Neglected Children At Risk of ADHD, Lower IQ Says Study
Disorders such as ADHD and autism have been attributed to neglect from the findings of this study.
Findings from a recent study provide evidence that children raised in an environment of neglect and deprivation grow up with smaller brains. The study, published in Proceedings of the National Academy of Sciences, was conducted by researchers at King's College London. The findings of the study show the effects of neglect on child development.
The effects of neglect on child development
The researchers investigated the impact of early-life neglect and institutional deprivation on brain structure. In particular, they looked at orphanages in Romania following the end of Nicolae Ceaușescu's era in 1989, where many children were adopted into these institutions that the study's lead, Professor Edmund Sonuga-Barke at King's College London, described as "hellholes".
67 Romanian adoptees who experienced neglect in these institutions between 3 and 41 months were compared to 21 adoptees who didn't suffer from neglect in the early stages of their lives.
The study found that neglected children's brain size was 8.6% smaller on average compared to children who grew up in healthy environments. Researchers also found that the former showed signs of autism, attention deficit hyperactivity disorder (ADHD), as well as a lack of fear of strangers in their adulthood. Professor Mitul Mehta, one of the researchers on the study, told the BBC, "We found structural differences between the two groups in three regions of the brain. "These regions are linked to functions such as organisation, motivation, integration of information and memory."
The researchers suggest that these findings provide a causal link between neglect during childhood and lower IQ and higher rates of ADHD in adults.
5 tips to create a loving and compassionate environment for children
Looking after a child full-time can be exhausting, with many parents wishing for more me-time. And while having time for yourself is definitely advised, it shouldn't come at the cost of your child's wellbeing.
Leaving your little one for extended periods of time can be detrimental to your child's development. It can lead to lower self-esteem, unable to express emotions confidently, and unsure of fulfilling their potential.
Taking the time to show your care and appreciation to your kids can easily remedy the effects of neglect on child development.
Here are five simple tips to create a loving environment where your children are never neglected.
1. Tell your child you love them
Make sure to let your kids know you love them the old-fashioned way—by telling them.
The best thing about this is you don't need any context to say it. When you drop them off at school, while you're making dinner, or tucking them into bed, it's fair game to drop a little "I love you"!
It's hard for your children to open up about their feelings.
So when one of your kids tells you how he/she feels, take a deep breath before you respond.
It's okay to acknowledge his/her feelings. Many of us would instinctively dismiss them since we're grown-ups who have a lot more life experience.
But you want to teach your child that it's okay to share his/her feelings. Avoid shutting him/her down before he/she gets a chance to tell you what's going on. It'll teach your little one how to better cope with these emotions in the future.

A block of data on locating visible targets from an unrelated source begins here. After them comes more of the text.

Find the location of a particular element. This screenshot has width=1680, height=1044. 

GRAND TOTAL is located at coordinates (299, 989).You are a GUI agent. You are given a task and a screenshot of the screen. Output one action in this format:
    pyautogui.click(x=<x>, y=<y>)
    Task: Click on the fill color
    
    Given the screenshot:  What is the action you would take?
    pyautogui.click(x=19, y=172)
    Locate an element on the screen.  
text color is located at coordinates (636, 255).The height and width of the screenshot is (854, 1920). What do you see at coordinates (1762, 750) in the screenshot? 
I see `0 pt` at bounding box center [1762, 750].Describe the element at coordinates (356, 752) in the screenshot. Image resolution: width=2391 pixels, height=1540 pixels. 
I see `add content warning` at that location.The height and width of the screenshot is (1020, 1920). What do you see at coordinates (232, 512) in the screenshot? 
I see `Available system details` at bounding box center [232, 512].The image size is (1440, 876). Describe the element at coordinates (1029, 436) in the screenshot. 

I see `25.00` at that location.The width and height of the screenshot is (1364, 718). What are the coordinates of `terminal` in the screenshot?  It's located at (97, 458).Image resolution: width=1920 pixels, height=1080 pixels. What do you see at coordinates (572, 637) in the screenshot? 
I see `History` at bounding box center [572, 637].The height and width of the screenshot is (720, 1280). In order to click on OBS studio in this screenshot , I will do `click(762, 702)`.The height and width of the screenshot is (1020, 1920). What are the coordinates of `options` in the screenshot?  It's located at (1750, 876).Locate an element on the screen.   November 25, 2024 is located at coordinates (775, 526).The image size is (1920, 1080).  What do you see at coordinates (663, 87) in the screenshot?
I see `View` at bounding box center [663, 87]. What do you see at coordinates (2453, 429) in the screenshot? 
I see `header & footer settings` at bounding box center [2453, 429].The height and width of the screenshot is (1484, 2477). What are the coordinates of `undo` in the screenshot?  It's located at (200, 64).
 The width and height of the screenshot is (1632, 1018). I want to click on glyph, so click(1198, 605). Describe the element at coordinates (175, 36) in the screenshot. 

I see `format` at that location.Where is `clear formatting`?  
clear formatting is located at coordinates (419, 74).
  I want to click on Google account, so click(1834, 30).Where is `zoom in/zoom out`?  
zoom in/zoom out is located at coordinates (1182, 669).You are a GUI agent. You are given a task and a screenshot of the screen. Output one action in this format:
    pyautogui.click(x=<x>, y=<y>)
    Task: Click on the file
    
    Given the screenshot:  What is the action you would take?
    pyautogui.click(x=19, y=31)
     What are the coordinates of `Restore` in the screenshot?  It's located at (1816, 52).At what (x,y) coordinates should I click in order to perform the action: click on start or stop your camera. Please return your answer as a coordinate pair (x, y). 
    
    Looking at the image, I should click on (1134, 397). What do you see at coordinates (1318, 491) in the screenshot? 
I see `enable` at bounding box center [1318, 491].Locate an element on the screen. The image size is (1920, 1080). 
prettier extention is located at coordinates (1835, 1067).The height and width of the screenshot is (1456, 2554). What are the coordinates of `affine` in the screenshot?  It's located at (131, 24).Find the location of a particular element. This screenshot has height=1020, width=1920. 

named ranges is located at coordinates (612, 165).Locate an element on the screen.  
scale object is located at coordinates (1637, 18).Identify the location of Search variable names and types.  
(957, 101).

Loving yourself has gotten a bad rep over the years. We don't mean you should teach your children to be narcissistic.
However, your little ones look to you for approval in all things. Including your love.
This might involve engaging in risky behaviours in order to earn your praise.
Instead, guide your child to accept himself/herself for who he/she is. Every child is unique and different and these differences should be celebrated, not shunned.
If your child received lower test scores than a friend, use that as a learning opportunity to praise him/her for the effort and think about how to improve.
Your child will gain an understanding that it's okay to not be all things to everyone, which in turn allows your little one to work on his/her strengths in the future.
However, adults have just as much of a problem! In fact, they spend nearly as much time staring at their phones as they spend time with their kids!
If you're talking to your children or spending time with them, resist the temptation to split your focus by putting down your phone and giving your whole attention.
Your child will notice and appreciate that you're fully there with him/her at that moment and strengthen your relationship.
Many Singaporeans feel they don't spend enough time with their families but are willing to give up watching the latest series on Netflix to make up for it.
Start scheduling a specific time where you are doing something together as a family. This might mean dinner time or board game nights.
Just make sure you have specific time together so it doesn't feel like you're all strangers living in a house together!